And then there was Shoma. The memory was a shard of glass in her heart. Hisako had believed, for a few glorious, foolish weeks, that she was different. Shoma, with his easy smile and lightning-quick reflexes, his reputation as the Plaza’s untamable casanova. She’d shared his bed, thrilled by the danger and the status it conferred. She’d let herself imagine more: power couple, his physical prowess complementing her strategic mind, a union that could climb to the very top of Kuroda’s cut-troat ladder. 

She’d tried to broach the subject over post-coital cocktails. “This is… good, isn’t it?” she’d ventured, tracing the rim of her glass, a hand on his knee, “We make a good team.” Shoma had given her a lazy, devastating smile that didn’t reach his eyes. “Hisako, you’re fantastic, a force of nature. But this?” He gestured between them, “This is just casual fun. I made that clear the first time we hooked up. You know I’m a free spirit. Serious relationships just aren’t for me.” The rejection had been a professional and personal annihilation.

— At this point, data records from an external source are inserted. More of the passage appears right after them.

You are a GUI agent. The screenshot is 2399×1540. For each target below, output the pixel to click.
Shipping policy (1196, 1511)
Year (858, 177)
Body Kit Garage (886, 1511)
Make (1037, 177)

It told her that for all her accomplishments, she was still just entertainment; a more sophisticated one than Rei, perhaps, but ultimately disposable. The rumor, heard just before the Oslo trip, was the final, twisting knife. Shoma and the Morita girl seen at The Aerie, looking cozy, then left together hand in hand. The words had echoed in Hisako’s skull, drowning out all reason.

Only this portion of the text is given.